» INSTRUCTIONS TO FOLLOW:
Copy the data word for word, from its first line down to and including the line that contains "723x1568 pixels. 52,520".
** start **
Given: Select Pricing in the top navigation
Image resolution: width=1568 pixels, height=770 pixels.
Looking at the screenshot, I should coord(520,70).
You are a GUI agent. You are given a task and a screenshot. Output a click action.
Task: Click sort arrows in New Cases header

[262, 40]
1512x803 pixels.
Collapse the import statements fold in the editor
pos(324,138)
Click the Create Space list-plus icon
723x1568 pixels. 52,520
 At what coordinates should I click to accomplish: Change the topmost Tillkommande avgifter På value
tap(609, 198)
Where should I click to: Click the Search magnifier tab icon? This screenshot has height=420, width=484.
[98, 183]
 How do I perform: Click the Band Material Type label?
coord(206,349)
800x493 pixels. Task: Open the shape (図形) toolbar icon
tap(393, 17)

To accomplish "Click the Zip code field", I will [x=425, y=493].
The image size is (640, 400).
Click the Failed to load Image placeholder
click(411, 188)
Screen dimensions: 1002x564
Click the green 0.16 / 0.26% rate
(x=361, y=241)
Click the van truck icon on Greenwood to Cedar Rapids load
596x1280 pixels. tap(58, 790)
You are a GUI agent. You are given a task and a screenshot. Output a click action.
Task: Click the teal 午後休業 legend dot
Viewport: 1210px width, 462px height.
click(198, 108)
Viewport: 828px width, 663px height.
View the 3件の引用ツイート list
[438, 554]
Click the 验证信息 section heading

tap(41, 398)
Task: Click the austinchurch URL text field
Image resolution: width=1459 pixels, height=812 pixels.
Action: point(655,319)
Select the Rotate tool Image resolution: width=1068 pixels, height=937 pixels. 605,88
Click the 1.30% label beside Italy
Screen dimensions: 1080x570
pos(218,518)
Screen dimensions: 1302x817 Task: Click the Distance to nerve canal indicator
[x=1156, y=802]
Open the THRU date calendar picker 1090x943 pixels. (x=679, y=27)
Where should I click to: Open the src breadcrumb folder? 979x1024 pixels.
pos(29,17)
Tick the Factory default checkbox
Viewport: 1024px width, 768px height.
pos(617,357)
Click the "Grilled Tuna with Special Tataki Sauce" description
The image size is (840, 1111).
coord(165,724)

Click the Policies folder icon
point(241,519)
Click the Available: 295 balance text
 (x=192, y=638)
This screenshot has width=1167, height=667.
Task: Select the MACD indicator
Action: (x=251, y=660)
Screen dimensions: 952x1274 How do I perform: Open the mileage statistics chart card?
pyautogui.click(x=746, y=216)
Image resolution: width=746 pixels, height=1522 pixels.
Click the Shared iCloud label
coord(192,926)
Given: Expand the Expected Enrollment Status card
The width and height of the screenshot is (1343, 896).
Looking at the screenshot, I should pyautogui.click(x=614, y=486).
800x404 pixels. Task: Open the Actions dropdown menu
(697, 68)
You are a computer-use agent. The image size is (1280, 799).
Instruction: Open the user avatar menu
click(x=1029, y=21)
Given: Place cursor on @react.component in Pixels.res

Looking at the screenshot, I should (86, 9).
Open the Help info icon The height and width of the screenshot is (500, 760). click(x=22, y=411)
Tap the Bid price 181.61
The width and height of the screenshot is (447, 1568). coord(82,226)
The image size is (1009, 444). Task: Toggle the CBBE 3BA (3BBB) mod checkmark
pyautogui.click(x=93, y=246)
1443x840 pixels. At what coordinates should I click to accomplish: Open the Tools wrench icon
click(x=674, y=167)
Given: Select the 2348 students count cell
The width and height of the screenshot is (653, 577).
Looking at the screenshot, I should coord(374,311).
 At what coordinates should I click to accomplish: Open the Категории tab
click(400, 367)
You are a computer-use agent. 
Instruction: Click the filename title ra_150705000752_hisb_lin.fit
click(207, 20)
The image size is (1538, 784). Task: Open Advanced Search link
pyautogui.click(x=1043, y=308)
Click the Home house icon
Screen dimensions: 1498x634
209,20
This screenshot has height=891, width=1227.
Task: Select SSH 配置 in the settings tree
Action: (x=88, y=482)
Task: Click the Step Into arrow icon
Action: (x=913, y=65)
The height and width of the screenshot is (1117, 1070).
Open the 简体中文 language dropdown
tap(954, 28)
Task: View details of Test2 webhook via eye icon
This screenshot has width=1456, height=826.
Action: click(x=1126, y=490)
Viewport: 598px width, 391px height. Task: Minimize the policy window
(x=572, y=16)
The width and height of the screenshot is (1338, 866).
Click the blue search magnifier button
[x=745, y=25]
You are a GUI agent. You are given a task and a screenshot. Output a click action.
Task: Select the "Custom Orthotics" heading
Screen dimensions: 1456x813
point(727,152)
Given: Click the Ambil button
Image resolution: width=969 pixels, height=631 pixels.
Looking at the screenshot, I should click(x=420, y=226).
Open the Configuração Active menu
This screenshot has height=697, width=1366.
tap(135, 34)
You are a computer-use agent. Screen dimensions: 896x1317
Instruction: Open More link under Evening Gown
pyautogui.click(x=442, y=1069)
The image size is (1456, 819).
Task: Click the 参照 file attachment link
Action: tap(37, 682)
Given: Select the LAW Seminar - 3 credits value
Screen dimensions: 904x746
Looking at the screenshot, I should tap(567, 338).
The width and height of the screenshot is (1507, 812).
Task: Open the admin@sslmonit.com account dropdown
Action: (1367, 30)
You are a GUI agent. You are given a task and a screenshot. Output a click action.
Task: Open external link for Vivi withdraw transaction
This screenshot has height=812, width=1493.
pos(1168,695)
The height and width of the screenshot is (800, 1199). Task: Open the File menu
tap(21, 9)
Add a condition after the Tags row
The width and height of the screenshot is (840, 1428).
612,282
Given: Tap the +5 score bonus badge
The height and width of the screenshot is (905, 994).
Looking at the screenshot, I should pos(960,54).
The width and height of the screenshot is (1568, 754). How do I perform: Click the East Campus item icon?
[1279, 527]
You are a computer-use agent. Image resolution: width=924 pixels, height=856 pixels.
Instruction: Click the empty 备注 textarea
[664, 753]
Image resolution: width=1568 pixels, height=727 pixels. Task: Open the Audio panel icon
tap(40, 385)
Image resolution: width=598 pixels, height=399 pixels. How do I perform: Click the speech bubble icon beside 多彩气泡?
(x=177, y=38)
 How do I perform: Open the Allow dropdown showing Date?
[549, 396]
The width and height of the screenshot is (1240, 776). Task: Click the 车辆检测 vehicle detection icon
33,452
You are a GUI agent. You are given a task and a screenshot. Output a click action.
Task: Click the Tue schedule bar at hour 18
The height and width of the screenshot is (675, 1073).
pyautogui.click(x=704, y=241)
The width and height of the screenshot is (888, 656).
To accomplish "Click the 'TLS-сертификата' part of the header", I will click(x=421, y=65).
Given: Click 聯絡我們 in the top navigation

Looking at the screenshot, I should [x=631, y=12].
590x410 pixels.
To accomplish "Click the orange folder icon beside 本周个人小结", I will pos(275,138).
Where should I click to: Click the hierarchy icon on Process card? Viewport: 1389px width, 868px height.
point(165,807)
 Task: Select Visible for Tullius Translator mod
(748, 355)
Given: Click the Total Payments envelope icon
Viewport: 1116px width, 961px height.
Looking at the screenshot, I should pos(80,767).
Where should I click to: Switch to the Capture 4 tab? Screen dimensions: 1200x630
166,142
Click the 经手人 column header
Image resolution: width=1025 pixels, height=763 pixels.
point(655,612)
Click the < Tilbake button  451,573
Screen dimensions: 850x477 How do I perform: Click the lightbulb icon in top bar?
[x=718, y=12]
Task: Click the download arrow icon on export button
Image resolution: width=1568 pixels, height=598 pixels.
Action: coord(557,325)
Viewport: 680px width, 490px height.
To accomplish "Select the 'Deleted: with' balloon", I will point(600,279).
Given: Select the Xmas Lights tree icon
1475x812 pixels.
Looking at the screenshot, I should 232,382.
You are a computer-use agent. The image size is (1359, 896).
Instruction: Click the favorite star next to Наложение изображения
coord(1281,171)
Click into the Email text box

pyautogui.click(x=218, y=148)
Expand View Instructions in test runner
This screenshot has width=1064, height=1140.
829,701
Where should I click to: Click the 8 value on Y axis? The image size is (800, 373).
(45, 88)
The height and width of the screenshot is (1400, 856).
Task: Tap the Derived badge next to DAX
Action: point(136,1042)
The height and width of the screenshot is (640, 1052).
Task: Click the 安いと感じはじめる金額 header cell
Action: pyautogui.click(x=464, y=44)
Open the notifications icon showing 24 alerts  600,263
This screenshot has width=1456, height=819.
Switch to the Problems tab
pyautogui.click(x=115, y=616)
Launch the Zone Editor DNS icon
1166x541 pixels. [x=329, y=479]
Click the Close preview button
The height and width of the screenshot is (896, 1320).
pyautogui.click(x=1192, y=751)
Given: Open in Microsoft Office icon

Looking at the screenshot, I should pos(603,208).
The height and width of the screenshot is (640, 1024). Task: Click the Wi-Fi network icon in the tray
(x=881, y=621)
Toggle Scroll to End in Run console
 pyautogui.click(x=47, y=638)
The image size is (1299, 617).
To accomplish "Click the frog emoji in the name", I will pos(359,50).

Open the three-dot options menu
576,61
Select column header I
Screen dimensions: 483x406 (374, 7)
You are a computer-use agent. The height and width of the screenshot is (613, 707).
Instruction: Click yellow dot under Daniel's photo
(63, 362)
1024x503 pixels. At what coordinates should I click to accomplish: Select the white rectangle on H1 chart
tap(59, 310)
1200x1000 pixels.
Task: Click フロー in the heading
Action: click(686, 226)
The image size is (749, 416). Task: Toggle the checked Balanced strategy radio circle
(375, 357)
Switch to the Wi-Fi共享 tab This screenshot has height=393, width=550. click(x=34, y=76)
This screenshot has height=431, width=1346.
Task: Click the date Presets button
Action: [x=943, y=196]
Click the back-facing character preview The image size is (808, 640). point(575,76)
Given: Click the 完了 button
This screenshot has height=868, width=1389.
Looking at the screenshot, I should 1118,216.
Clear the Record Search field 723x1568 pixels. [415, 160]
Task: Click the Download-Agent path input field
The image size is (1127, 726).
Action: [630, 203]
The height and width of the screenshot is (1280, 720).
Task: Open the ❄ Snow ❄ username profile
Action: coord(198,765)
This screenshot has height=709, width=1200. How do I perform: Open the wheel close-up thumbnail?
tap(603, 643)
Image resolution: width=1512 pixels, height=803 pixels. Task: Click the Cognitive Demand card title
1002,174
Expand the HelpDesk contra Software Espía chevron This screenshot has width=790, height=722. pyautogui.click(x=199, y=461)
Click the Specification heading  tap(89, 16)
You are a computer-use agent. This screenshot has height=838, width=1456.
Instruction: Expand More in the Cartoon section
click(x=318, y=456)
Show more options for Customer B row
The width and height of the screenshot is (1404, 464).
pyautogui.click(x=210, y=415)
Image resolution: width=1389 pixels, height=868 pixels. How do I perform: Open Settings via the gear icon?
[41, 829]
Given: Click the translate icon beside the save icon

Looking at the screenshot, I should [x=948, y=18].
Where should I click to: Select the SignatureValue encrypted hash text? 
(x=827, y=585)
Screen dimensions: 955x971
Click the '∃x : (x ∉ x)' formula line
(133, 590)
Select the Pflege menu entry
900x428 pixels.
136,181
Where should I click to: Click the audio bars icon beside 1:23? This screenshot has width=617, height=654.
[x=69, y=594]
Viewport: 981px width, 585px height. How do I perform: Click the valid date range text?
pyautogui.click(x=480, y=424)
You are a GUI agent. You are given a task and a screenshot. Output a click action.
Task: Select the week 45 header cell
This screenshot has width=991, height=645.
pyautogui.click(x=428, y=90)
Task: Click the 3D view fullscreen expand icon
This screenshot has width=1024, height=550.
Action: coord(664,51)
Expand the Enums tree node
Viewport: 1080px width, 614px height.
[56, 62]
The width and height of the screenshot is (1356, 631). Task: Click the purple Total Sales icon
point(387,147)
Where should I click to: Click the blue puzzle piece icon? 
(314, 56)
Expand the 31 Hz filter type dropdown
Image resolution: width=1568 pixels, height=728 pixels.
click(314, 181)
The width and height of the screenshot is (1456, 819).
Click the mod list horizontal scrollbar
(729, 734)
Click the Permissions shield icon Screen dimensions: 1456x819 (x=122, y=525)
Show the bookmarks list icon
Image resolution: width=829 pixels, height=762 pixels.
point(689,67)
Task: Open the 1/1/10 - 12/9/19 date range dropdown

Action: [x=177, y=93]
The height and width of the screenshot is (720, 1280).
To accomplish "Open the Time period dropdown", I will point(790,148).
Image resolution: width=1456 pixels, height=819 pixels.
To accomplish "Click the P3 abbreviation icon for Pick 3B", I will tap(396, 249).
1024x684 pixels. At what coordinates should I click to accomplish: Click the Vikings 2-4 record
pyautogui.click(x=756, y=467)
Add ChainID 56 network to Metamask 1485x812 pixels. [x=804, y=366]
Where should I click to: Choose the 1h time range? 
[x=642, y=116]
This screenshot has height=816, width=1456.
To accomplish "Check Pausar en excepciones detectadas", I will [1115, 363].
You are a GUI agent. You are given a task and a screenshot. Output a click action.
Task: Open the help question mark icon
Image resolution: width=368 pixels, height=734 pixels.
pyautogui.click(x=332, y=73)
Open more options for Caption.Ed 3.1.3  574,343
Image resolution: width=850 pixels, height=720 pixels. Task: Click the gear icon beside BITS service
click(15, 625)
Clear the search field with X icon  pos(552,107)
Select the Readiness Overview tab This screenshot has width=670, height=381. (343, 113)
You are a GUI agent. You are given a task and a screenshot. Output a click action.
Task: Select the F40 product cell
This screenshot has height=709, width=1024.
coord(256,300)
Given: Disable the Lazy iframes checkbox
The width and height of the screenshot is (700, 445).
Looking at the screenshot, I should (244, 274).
** end **
» OUTPUT OF THE TASK:
Given: Select Pricing in the top navigation
Image resolution: width=1568 pixels, height=770 pixels.
Looking at the screenshot, I should coord(520,70).
You are a GUI agent. You are given a task and a screenshot. Output a click action.
Task: Click sort arrows in New Cases header

[262, 40]
1512x803 pixels.
Collapse the import statements fold in the editor
pos(324,138)
Click the Create Space list-plus icon
723x1568 pixels. 52,520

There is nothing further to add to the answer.